International career^{‡}
- 2014–2015: Azerbaijan U17 / 6 / (0)
- 2016–2018: Azerbaijan U19 / 9 / (0)
- 2019–: Azerbaijan / 22 / (0)

= Vusala Hajiyeva =

Azerbaijani footballer (born 1999)

Vusala Hajiyeva (Vüsalə Hacıyeva; born 3 October 1999) is an Azerbaijani women's football midfielder who plays for the Turkish Super Leaue club Yüksekova, and the Azerbaijan national team.

== Club career ==
Hajiyeva plays in the midfielder position.

She played in her country for 8 – İOEUGiM (2015–16), Sumgayit FK (2016–17), FC Qubek (2018–19), as well as in Russia for FC Torpedo Izhevsk (2017–18, 2018–19), and in Georgia for FC Samegrelo Chkhorotsku (2022).

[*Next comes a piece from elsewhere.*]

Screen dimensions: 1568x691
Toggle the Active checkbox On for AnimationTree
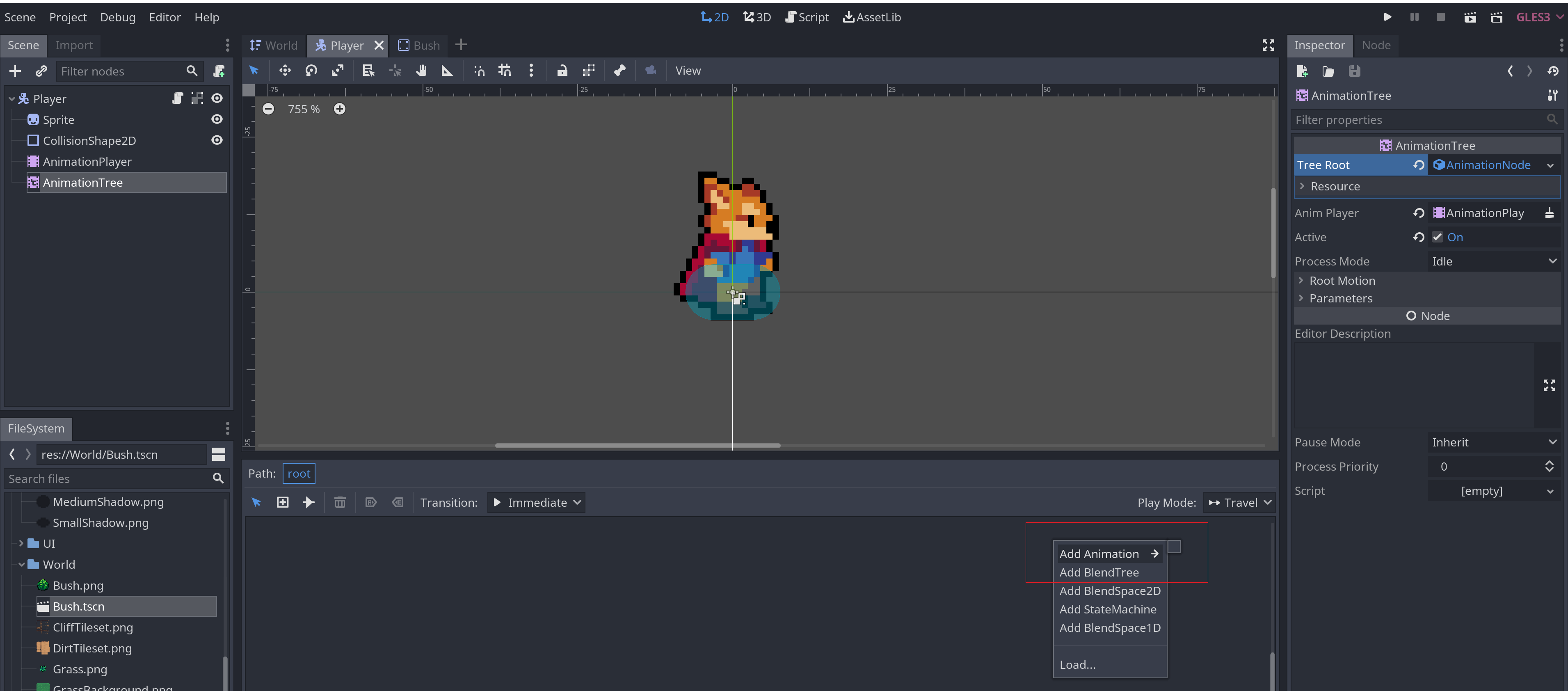click(1438, 237)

In December 2021, Hajiyeva moved to Turkey and joined the Ankara-based club Fomget to play in the 2021–22 Turkish Super League. In the 2022–23 Turkish Super League season, she transferred to Hatayspor. In the second half of the season, she went to Amed in Diyarbakır. She scored one goal in 27 matches played in total.

End August 2024, she went back home, returned to Turkey, however, to join the newly to the Super League promoted club Ünye in Ordu.

In September 2025, she transferred to Yüksekova in Hakkari Province, which was p,recently promoted to the Turkish Super League
.

== International career ==
Hajiyeva is a member of Azerbaijan national team.